Malgré son comportement, Shige devient touchant. Il semble considérer son amour pour son petit-ami comme un sacrifice. Par conséquent, il n’arrive plus à ressentir l’affection que lui porte son bien-aimé, aveuglé par sa piètre opinion de lui-même. J’ai l’impression qu’à force de jouer un rôle même dans la vie courante, il se trouve complètement perdu. Pourtant, il semble cacher un réel potentiel pour la suite. Tout comme Shin, j’ai envie de le soutenir et l’encourager. L’auteure arrive à provoquer beaucoup d’empathie pour ses personnages. Un réel bonheur à suivre leurs aventures!

Kachô fûgetsu – beauties of nature 2 – Shimizu Yuki

kacho fugetsu 2 shimizu yuki
SHIMIZU Yuki 志水ゆき
ISBN: 9782375062395
Taifu comics, 2021
ISBN: 9784403664830 (JP)
Shinshokan, 2015 (JP)
Manga
Ero-mètre: hot
Recommandation: un peu

« Je me reflète dans tes yeux. Mais c’est comme si tu ne me voyais pas. »

Shimizu Yuki sensei continue de présenter ses personnages ainsi que leur passé. Elle introduit Tsujimoto Yômei et Sano Hizuru, des yakuzas qui se sont mis au vert. Elle dévoile un peu leur passé très glauque et met en avant leur relation étrange de maître et chien. En effet, Yômei a reçu une éducation particulière et possède donc une vision tronquée des relations humaines. Hizuru, quant à lui, nourrit un amour à sens unique et semble très dépendant du clan. L’auteure présente la vie quotidienne du village, entre entraide et partage de savoir-faire avec les anciens. Elle s’intéresse un peu plus à la rencontre entre Sawato et Daiki. Elle donne une image peu reluisante de Kanze avant son accident. Par ailleurs, Sawato manquait de confiance, supportant mal la comparaison avec sa grand-mère qui était cheffe du village. En revanche, la relation entre Itokawa et Hitomi se concrétise doucement mais sûrement.

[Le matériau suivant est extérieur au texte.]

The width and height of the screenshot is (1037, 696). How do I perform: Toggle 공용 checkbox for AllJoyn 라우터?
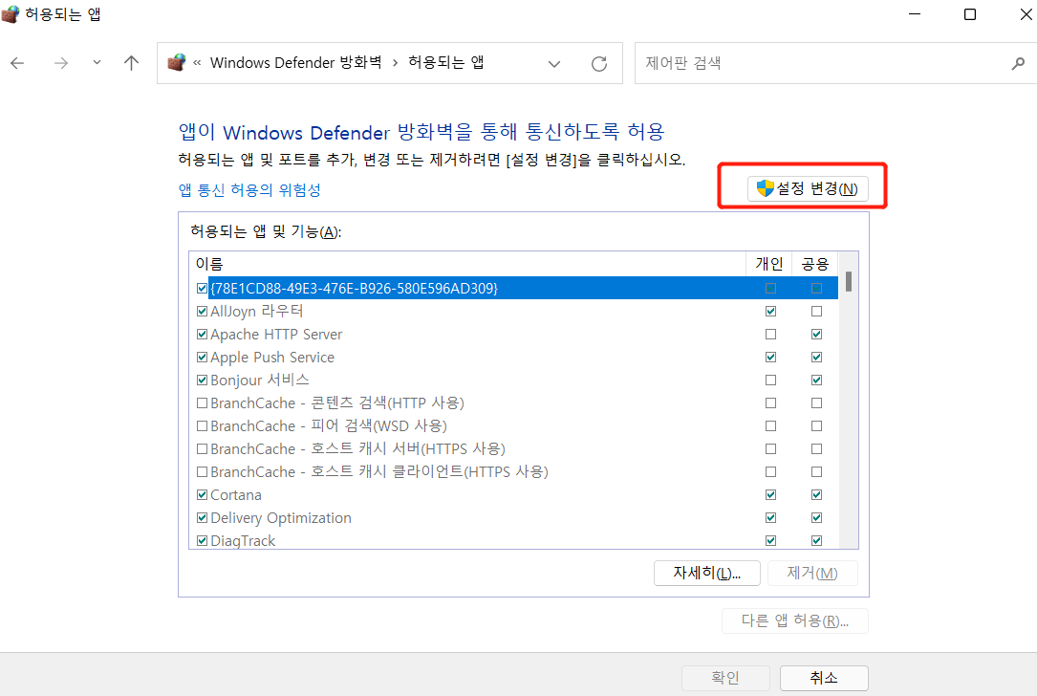[x=816, y=312]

Le trait épuré, fin et anguleux de la mangaka permet de varier la forme des visages et des yeux, rendant les personnages facilement reconnaissables. L’équilibre des trames donne du volume au dessin. En plus, les trames d’ambiance se font discrètes. Par ailleurs, les décors soignés sont plutôt présents. La mise en page dynamique rythme parfaitement la lecture. Shimizu sensei censure à peine les scènes érotiques, jouant sur les cadrages et les trames. Elle évite ainsi de montrer trop de détails. Les profils des personnages en fin de tome permettent de se familiariser un peu plus rapidement avec ces derniers. La couverture, magnifique, fait suite à celle du premier tome. D’ailleurs, les caractères japonais dorés et les teintes légères rehaussent la douceur de l’image en lui donnant une touche classique.

En résumé

La veille de la saison des pluies, Kanze Daiki demande à Itokawa Kazuto de l’aider à rentrer ses poteries dans l’atelier avant une grosse averse. Mais le nouveau ne s’attarde pas, gêné, lorsqu’il découvre que le potier est déjà au courant de sa relation avec Masataka Hitomi. Sur le chemin du retour, il croise Sano Hizuru, un de ses clients, au stand de légumes vide. Apeuré par une chenille dans son sac de choux, il panique mais Hizuru tombe dans une rizière en le rattrapant. Le soir, Ito demande des explications à son petit ami avant de fondre sous ses caresses. Malgré la pluie, Daiki va réclamer son baiser quotidien auprès de Kuroi Sawato, se demandant pourquoi il préfère son ancienne personnalité…

En conclusion

Attention, malgré la douceur des couvertures, le passé des personnages est plutôt sombre, surtout celui de Yômei et Hizuru. Certains passages peuvent être difficiles pour certains lecteurs. Mais comme à son habitude, l’auteure arrive à nous charmer avec ses protagonistes attachants, leur force, leurs caractères et l’évolution de leurs sentiments. Maintenant que le contexte est posé, il ne reste plus qu’à découvrir leur histoire. J’adore beaucoup la patience de Daiki envers Ito pour l’initier.